Supplied data:
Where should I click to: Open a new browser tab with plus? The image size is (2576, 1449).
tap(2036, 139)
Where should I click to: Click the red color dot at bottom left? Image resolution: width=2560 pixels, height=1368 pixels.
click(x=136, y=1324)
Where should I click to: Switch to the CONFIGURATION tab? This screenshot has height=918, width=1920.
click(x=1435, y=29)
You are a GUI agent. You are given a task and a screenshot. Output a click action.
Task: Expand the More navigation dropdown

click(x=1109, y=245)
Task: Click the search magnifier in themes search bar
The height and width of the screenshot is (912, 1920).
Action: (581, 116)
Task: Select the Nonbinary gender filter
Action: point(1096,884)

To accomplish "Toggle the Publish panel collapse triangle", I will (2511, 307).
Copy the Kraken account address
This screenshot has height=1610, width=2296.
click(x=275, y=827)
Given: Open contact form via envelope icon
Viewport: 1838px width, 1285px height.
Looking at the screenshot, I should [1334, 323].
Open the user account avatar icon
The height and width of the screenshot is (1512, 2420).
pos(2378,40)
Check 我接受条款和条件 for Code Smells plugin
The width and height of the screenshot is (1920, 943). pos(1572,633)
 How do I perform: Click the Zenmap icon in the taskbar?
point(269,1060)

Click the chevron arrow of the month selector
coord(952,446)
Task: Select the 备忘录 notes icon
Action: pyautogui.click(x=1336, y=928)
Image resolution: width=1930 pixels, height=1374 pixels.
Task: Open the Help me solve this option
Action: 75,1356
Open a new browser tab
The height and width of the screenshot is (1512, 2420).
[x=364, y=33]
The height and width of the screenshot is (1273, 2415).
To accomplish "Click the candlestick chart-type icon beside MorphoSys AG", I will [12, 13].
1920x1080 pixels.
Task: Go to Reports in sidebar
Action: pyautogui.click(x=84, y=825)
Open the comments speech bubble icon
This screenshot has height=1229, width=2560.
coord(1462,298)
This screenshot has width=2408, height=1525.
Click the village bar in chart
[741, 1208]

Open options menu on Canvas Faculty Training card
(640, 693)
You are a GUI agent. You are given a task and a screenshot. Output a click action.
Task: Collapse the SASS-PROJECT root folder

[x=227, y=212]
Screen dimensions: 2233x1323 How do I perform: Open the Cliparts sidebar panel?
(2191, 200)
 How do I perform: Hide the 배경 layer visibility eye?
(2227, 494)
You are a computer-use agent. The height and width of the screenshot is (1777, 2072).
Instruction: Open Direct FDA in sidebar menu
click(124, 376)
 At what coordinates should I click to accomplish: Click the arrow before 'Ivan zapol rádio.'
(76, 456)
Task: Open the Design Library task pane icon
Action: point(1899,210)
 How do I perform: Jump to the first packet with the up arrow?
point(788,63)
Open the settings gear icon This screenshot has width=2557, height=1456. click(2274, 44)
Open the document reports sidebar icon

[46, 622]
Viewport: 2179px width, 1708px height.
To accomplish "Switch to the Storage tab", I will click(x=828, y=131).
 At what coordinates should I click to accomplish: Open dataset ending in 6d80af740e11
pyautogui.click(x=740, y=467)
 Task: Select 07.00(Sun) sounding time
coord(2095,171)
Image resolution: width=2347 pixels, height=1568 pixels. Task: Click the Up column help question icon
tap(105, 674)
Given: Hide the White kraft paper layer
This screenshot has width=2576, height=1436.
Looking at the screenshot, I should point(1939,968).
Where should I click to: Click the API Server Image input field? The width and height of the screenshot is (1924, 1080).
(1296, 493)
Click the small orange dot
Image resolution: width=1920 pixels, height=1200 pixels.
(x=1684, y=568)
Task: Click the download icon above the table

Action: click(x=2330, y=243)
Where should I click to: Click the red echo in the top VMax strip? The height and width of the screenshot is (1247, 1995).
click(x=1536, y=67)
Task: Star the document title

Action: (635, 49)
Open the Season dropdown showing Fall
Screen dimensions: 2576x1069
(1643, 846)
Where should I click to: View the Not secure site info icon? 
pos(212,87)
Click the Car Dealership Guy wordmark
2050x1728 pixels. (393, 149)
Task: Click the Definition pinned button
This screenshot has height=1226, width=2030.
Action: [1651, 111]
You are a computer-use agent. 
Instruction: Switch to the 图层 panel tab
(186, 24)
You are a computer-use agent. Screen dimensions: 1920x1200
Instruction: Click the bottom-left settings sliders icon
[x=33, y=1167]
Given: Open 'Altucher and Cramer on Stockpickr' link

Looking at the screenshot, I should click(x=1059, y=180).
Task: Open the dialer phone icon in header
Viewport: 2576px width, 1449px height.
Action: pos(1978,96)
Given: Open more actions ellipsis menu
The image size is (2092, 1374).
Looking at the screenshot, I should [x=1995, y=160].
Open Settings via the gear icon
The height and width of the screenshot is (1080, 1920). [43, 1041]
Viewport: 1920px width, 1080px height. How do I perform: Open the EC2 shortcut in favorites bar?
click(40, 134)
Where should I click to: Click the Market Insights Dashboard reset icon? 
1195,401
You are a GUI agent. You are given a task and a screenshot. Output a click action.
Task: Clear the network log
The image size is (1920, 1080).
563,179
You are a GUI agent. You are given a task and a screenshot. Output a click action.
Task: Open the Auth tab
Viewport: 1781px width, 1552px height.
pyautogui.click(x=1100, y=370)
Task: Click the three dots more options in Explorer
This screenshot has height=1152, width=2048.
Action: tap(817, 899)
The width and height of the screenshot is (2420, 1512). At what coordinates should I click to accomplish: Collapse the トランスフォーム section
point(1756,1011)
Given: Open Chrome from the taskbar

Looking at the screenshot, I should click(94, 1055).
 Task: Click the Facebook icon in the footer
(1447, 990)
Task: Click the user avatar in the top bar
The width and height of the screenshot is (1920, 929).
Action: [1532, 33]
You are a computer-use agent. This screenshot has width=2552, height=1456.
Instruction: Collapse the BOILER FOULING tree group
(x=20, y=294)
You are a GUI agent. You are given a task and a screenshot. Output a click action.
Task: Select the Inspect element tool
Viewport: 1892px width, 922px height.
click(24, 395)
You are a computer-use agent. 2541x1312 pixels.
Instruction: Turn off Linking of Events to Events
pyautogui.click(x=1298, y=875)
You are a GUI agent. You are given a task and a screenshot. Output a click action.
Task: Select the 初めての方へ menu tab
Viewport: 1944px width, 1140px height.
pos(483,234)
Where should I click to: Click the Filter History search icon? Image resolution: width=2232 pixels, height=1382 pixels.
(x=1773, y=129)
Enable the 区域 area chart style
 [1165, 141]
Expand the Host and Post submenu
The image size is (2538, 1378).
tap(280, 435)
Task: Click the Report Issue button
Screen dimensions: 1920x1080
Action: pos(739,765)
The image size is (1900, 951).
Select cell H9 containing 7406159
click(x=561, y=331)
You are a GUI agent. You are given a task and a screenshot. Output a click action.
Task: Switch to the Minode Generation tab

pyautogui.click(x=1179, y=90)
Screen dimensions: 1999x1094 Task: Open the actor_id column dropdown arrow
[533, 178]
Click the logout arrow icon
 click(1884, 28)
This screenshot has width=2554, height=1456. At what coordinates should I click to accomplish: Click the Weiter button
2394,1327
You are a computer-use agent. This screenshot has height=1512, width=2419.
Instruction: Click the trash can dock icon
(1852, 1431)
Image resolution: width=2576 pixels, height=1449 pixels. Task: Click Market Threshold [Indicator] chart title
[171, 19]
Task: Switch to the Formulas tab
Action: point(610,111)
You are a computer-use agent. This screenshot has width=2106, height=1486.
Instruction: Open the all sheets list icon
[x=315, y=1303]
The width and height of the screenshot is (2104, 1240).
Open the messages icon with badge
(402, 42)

Task description: Please copy every line from the entries that includes the word "computer".

Written response:
You are a computer-use agent. The height and width of the screenshot is (1777, 2072).
You are a computer-use agent. 
You are a computer-use agent. Screen dimensions: 1920x1200
You are a computer-use agent. This screenshot has width=2552, height=1456.
You are a computer-use agent. 2541x1312 pixels.
You are a computer-use agent. This screenshot has height=1512, width=2419.
You are a computer-use agent. This screenshot has width=2106, height=1486.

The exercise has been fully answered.